№12, 1977/Жизнь. Искусство. Критика

История и литература

В XIX веке Бальзак, рисуя с присущей ему поразительной жизненностью своих героев, их сложные взаимоотношения, воссоздавал такую правдивую картину бытия буржуазного общества, которая своей точностью и глубиной могла соперничать с официальными документами о его состоянии. Вымысел состязался с действительностью, литература соперничала с историей. Столетие с лишним спустя, в наши дни, положение оказалось в некотором роде противоположным: теперь история соперничает с действительностью, реальные события обрели право первенства по сравнению с тем, что могло бы лишь быть, достоверное превалирует над вероятным. И объяснение этому можно найти в изменении характера самой истории. Существуют эпохи, когда история словно стушевывается, она как будто отдаляется от судеб личностей, образуя смутный статичный фон. Но есть эпохи, когда она активно проявляет себя, непосредственно вторгается в судьбы людей, наполняет их своим содержанием и смыслом. Подобно вулкану, она может веками безмолвно накапливать силы в недоступных наблюдению недрах, чтобы затем внезапно начать извержение.
------------------------------------------------------------
#### Задания:
• A. Определите, согласуются ли с источником три утверждения: (i) Бальзак воссоздавал картину буржуазного общества, способную соперничать с официальными документами; (ii) в наши дни вероятное превалирует над достоверным; (iii) историю сравнивают с морем. Для каждого ответьте «да» или «нет» и приведите решающие слова источника в точной цитате.
• B. Ответьте по источнику, в чём можно найти объяснение тому, что теперь история соперничает с действительностью.
Следующий далее список — самостоятельный материал, с источником не связанный.

#### Записи набора данных:
------------------------------------------------------------
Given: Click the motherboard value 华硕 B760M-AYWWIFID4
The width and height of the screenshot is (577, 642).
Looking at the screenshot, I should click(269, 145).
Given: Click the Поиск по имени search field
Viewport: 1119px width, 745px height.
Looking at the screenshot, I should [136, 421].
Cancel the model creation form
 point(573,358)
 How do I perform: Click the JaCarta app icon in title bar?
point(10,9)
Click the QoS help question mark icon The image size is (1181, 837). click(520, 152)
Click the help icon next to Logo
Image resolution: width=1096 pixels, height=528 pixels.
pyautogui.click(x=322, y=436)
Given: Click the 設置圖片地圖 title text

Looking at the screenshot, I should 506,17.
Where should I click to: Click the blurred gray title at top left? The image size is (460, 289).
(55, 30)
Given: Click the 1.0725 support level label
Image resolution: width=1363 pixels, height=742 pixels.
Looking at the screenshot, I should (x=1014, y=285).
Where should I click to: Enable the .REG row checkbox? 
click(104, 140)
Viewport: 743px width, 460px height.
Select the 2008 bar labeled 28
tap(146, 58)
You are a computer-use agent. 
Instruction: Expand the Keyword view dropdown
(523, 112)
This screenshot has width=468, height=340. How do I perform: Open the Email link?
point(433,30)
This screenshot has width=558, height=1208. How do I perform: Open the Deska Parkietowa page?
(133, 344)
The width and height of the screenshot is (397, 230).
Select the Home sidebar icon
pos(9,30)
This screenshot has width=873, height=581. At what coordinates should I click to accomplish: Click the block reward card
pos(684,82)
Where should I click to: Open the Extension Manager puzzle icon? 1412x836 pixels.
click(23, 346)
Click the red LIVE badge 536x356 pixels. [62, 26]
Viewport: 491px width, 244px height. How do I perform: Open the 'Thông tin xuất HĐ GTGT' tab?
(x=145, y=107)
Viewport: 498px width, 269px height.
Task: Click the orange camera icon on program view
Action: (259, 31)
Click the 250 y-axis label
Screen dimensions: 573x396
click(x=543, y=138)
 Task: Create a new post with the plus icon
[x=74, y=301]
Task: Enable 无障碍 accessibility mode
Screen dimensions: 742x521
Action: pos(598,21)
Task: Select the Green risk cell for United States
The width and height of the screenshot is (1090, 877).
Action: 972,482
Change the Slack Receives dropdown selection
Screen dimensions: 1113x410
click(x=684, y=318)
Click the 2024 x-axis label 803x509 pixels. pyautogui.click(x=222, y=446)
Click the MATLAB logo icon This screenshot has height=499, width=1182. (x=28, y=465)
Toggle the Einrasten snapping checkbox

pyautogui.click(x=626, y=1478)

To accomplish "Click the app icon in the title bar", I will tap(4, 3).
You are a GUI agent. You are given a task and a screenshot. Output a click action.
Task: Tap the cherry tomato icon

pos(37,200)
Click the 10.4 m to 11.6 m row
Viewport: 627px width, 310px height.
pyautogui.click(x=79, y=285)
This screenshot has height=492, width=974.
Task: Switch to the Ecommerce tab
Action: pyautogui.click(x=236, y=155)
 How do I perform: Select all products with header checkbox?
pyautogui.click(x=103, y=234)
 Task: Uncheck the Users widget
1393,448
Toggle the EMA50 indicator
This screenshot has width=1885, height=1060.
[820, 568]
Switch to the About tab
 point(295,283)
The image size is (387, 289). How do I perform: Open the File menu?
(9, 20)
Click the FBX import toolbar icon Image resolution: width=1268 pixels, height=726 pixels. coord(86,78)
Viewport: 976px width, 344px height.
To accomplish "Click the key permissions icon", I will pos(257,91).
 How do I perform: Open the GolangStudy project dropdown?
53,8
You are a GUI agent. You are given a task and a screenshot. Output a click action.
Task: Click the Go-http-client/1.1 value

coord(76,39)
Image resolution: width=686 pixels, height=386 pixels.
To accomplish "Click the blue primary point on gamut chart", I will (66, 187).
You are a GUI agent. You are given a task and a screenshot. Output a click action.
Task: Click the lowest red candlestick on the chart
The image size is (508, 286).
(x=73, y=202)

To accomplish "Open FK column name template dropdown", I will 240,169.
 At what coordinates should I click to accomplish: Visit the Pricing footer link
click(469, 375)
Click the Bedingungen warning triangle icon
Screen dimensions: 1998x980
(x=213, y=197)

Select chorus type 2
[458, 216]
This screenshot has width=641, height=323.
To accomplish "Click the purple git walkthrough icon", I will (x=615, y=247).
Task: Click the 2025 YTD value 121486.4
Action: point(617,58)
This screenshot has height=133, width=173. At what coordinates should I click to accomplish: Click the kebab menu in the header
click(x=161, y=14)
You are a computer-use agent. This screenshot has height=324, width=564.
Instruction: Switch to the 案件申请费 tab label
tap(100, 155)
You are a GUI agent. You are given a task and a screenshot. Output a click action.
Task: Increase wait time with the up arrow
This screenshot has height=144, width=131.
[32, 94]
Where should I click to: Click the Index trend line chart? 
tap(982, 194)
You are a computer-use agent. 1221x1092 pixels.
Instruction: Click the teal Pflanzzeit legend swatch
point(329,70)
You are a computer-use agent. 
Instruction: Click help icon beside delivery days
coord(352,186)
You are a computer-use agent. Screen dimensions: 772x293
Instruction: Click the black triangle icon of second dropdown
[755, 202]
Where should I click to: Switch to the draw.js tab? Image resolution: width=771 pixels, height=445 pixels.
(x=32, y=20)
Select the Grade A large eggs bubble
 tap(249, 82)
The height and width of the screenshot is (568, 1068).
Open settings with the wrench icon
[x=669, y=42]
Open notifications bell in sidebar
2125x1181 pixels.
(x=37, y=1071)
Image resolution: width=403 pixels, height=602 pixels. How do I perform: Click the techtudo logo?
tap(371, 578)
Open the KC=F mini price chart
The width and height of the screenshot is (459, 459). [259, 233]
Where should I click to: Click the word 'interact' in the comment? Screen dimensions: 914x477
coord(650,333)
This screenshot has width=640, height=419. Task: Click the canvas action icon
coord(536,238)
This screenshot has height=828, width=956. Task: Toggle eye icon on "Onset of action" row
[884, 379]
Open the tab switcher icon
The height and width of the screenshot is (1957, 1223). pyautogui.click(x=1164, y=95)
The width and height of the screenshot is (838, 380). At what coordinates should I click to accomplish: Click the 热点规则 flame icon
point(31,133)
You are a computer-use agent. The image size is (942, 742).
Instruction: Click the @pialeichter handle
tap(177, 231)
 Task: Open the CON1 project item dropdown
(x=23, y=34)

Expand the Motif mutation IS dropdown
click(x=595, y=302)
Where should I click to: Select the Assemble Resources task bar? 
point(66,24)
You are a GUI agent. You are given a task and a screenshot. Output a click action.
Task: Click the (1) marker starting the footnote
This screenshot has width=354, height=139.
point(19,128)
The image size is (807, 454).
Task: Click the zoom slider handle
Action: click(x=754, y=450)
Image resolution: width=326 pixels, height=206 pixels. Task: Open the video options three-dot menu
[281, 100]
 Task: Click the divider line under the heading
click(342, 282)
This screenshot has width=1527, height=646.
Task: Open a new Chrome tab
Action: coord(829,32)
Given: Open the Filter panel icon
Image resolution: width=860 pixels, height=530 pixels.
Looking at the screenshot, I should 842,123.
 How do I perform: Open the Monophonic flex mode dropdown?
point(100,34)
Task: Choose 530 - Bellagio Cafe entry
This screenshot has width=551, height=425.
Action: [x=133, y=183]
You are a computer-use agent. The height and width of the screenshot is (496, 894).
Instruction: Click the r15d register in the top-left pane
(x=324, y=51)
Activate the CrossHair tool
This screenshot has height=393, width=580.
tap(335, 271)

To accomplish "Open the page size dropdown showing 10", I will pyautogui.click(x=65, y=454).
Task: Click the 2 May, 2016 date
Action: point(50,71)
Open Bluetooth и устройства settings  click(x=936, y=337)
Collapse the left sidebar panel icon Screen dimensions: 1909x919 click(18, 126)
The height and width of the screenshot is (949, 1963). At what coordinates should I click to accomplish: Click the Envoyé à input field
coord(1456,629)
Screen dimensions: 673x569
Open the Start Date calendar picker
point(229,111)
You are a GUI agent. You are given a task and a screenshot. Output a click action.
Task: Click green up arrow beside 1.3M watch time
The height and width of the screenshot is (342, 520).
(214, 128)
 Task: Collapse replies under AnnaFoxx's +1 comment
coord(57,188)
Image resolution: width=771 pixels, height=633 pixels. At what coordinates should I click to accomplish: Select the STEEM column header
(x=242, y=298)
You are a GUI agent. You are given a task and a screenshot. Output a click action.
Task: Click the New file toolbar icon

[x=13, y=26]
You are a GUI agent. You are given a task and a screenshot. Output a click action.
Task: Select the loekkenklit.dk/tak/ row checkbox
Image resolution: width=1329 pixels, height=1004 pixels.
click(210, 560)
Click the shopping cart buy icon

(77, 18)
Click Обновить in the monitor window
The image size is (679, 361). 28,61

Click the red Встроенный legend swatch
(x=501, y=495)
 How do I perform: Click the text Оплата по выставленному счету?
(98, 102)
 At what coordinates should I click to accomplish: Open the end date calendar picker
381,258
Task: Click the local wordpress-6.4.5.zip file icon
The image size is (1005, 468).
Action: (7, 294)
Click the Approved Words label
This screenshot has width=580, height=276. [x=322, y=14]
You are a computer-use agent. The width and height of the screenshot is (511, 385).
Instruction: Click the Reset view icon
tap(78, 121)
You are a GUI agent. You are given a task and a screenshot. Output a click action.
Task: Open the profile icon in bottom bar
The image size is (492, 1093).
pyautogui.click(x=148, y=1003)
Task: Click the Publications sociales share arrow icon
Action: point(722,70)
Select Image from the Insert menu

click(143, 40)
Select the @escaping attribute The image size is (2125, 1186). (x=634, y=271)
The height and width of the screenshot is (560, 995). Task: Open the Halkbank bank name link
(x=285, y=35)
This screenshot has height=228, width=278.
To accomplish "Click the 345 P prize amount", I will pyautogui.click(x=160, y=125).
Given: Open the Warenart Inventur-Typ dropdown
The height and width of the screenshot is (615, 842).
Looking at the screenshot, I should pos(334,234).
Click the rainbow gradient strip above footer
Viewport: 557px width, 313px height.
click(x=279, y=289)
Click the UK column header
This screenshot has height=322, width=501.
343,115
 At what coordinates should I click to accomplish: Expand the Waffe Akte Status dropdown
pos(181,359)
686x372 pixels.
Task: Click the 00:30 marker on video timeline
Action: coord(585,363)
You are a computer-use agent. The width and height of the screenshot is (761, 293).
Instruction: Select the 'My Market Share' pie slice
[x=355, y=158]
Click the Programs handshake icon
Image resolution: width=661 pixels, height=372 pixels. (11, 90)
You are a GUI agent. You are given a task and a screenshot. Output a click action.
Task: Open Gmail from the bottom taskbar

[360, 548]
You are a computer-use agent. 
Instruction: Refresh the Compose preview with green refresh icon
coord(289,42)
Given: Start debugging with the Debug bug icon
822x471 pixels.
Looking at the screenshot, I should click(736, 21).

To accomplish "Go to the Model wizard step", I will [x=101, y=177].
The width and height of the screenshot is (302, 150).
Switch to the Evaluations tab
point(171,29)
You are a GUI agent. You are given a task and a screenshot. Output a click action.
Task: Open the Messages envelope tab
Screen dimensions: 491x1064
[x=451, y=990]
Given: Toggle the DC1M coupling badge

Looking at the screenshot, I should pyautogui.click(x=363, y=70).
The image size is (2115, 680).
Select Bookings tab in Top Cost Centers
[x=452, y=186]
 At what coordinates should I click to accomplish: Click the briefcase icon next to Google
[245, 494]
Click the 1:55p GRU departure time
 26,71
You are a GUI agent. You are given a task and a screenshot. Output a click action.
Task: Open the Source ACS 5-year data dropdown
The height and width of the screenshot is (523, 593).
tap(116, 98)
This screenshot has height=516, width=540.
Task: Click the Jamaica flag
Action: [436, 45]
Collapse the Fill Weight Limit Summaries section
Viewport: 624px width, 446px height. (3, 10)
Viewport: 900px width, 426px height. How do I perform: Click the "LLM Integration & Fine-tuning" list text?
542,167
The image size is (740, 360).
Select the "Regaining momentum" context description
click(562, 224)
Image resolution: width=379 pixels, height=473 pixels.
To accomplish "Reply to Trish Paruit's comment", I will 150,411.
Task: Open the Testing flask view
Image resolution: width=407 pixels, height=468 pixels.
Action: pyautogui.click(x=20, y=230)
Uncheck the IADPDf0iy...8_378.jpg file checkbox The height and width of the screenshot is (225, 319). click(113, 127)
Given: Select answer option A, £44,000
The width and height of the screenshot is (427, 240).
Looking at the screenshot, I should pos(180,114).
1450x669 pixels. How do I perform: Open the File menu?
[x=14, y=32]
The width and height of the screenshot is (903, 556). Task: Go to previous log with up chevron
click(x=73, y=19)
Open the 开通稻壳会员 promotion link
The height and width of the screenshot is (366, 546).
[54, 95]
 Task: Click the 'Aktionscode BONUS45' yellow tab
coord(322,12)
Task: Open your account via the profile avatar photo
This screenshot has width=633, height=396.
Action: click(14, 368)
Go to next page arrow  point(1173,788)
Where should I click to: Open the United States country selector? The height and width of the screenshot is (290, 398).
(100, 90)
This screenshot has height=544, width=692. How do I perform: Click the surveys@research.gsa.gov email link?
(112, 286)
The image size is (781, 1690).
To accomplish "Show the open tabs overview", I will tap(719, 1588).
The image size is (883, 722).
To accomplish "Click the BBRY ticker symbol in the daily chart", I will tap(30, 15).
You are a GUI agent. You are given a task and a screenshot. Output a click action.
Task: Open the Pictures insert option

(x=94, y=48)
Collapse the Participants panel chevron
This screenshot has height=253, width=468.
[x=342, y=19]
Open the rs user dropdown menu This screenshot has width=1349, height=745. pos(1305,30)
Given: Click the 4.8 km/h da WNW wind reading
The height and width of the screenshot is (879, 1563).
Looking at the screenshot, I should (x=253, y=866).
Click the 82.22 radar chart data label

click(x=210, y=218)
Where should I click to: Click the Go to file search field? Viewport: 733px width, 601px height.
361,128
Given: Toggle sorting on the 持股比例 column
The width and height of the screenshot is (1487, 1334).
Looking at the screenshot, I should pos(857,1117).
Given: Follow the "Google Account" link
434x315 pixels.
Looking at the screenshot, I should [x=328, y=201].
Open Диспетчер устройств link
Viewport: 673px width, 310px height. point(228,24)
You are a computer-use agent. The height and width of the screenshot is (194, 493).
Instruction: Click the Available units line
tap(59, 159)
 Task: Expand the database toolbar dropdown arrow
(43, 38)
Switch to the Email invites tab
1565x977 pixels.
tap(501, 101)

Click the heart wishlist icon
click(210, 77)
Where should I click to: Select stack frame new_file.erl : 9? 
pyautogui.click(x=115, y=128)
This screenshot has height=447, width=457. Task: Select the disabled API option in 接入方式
------------------------------------------------------------
#### Ответы по заданиям:
• A.
(i) Да — «которая своей точностью и глубиной могла соперничать с официальными документами о его состоянии».
(ii) Нет — «достоверное превалирует над вероятным».
(iii) Нет — «Подобно вулкану, она может веками безмолвно накапливать силы».

• B. В изменении характера самой истории.